Issue (i): Whether commitment charges paid to financial institutions were deductible as revenue expenditure.
Analysis: Borrowing was incidental to the carrying on of business, and expenditure incurred for securing the use of money for a certain period did not create an asset or advantage of enduring nature. The principle governing deduction of such expenditure was applicable on the facts, and the point had also been decided in favour of the assessee in earlier assessment years.
Conclusion: The commitment charges were allowable as revenue expenditure, in favour of the assessee.
Issue (ii): Whether gratuity paid in excess of the limits prescribed by the Gratuity Act was an allowable deduction.

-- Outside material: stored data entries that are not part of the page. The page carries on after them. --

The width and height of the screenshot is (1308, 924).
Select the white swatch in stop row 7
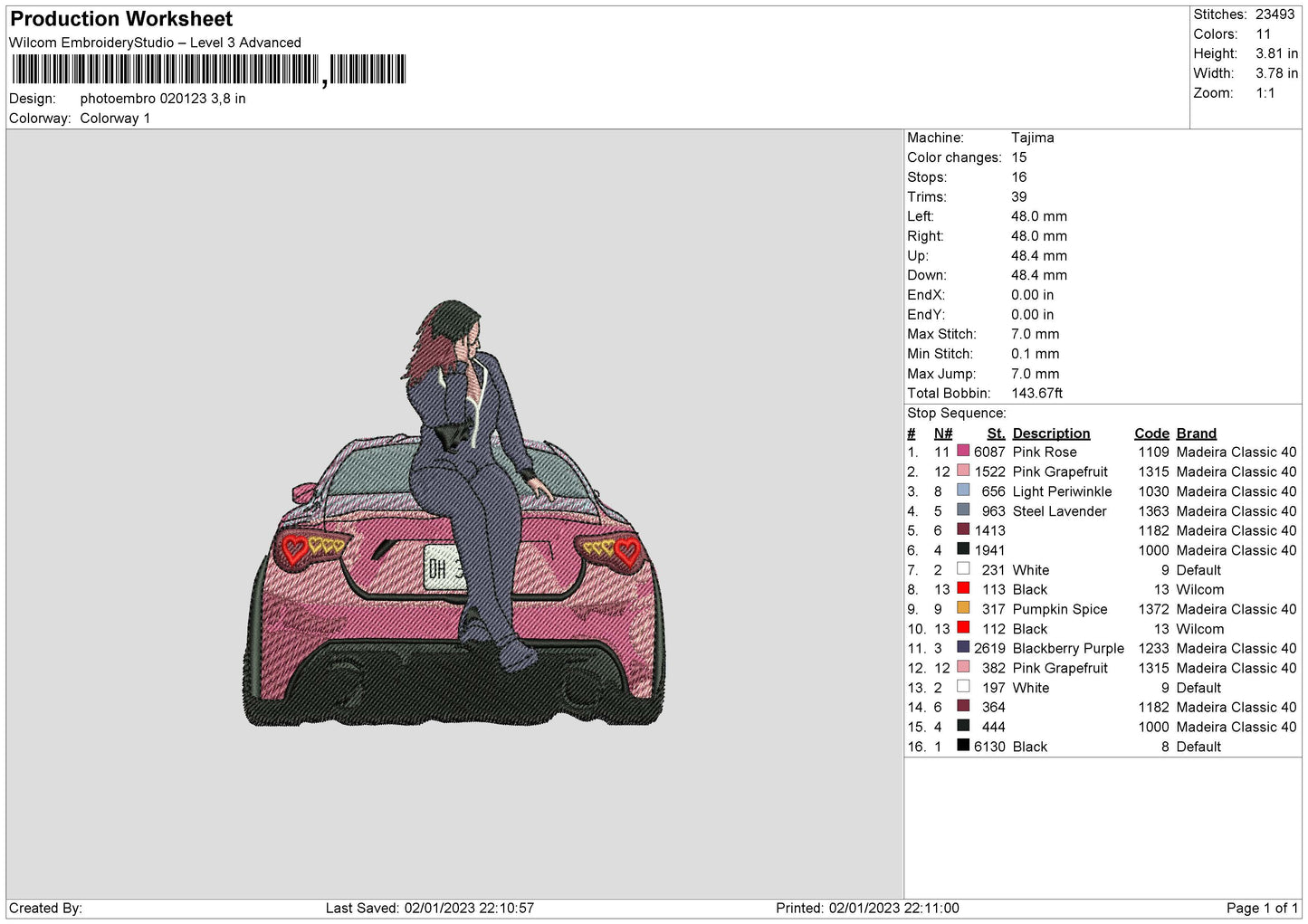pyautogui.click(x=963, y=569)
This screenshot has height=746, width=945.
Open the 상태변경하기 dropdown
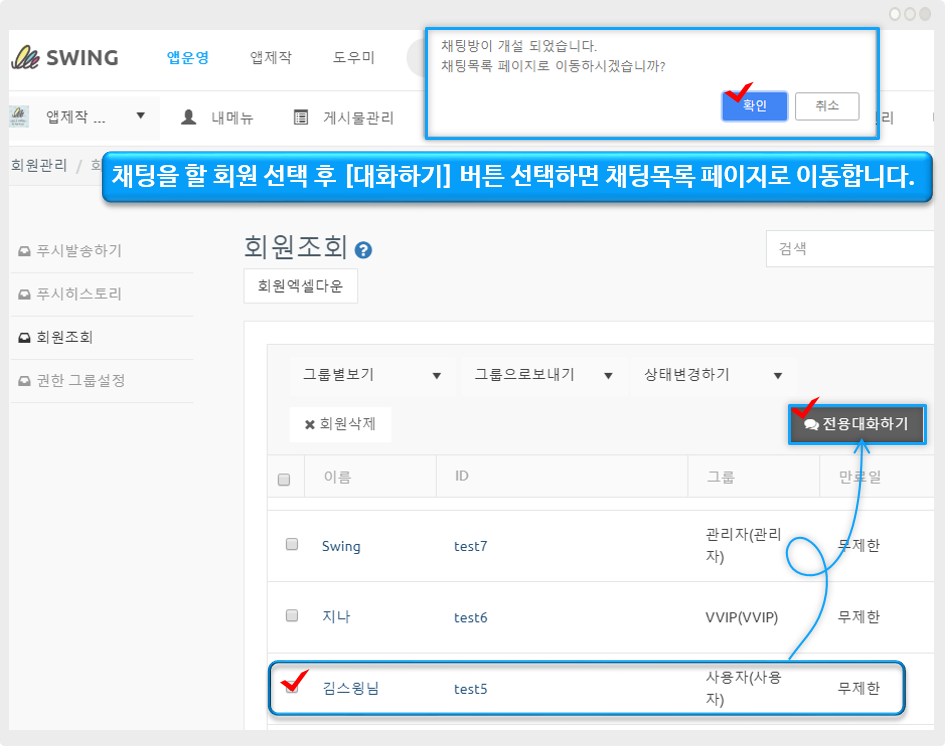pos(707,375)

Analysis: Additional gratuity paid to monthly wage earners was treated as expenditure under the company rules, and the Department had allowed similar deduction in earlier assessment years. On that basis, the excess gratuity payment was held to be deductible.
Conclusion: The excess gratuity payment was an allowable deduction, in favour of the assessee.
Final Conclusion: No substantial question of law arose, and the revenue appeal failed in full.
Ratio Decidendi: Expenditure incurred for borrowing money may be revenue expenditure where it is incidental to business and does not bring into existence an enduring asset or advantage, and additional gratuity paid under the company's terms to employees may also be deductible where it is treated as business expenditure.